Tommy, you’re a good man.



Epilogue



It is my birthday weekend. I’d written the above remembrance of Tommy some weeks ago. Tommy is dying. A few days ago, our vet gave me the cruel list: a mass by his right kidney that appears to be cancer, kidney disease, but probably the diabetes is what will kill him first. A few weeks perhaps, but probably more like a few days. He does not seem to be in pain, only exceedingly slow and weak, ever weaker.

I had only one birthday wish—to have my little tuxedo tom with me for the day. He may be “just a cat,” but he, along with my other pets now gone, have taught me more about the meaning and true expression of love than any human. Sometimes I think when God created animals, he gave them the full blast of Love—how to feel it, how to show it, how to embrace and share it—and when he got to Man, He only had half a load left. I’ve never known a truer, more faithful love than this little tom has given me, and so freely.

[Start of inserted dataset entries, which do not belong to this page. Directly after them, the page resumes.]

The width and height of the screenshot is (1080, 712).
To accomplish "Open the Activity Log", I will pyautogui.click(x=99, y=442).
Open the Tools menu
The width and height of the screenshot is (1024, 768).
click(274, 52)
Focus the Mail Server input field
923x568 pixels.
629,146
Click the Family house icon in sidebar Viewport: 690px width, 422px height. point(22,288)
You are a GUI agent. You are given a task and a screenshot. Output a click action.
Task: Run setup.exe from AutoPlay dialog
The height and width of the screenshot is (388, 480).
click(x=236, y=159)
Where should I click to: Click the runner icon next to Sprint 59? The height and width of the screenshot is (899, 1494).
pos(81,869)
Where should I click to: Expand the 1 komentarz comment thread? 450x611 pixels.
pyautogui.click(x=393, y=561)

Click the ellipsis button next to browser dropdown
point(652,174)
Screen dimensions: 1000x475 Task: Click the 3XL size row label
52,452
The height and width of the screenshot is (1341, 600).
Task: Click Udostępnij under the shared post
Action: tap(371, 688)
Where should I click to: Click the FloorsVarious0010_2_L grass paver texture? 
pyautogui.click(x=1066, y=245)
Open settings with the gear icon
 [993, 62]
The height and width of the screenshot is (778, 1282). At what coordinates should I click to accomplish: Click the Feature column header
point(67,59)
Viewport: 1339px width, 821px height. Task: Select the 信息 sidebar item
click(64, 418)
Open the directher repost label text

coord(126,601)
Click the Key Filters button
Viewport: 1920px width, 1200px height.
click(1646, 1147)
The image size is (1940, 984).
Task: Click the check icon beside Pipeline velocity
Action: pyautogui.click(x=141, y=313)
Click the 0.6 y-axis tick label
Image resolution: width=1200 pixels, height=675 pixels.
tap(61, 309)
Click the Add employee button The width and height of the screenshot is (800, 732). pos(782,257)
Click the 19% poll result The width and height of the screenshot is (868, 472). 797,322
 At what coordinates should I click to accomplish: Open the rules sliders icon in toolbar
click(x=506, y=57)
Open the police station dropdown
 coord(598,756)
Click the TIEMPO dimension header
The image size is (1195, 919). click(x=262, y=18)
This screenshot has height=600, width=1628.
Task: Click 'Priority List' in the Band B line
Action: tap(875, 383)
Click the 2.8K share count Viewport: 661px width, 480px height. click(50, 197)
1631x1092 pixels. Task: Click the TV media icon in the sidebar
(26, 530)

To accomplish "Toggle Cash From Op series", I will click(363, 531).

There he sleeps, beside me. When I move, even slightly, his eyes open a little to keep watch. If I get up, he pulls himself up, too, his body wobbling with the effort, and follows me. To be near. To be near those we love. Everything. I scoop him up into my lap and sit for hours, moving my hand over his thin body, feeling the slight beat of his tiny but great heart. I whisper into that little silky black ear: happy birthday, Tommy. Today is for both of us. A single day of life is eternity.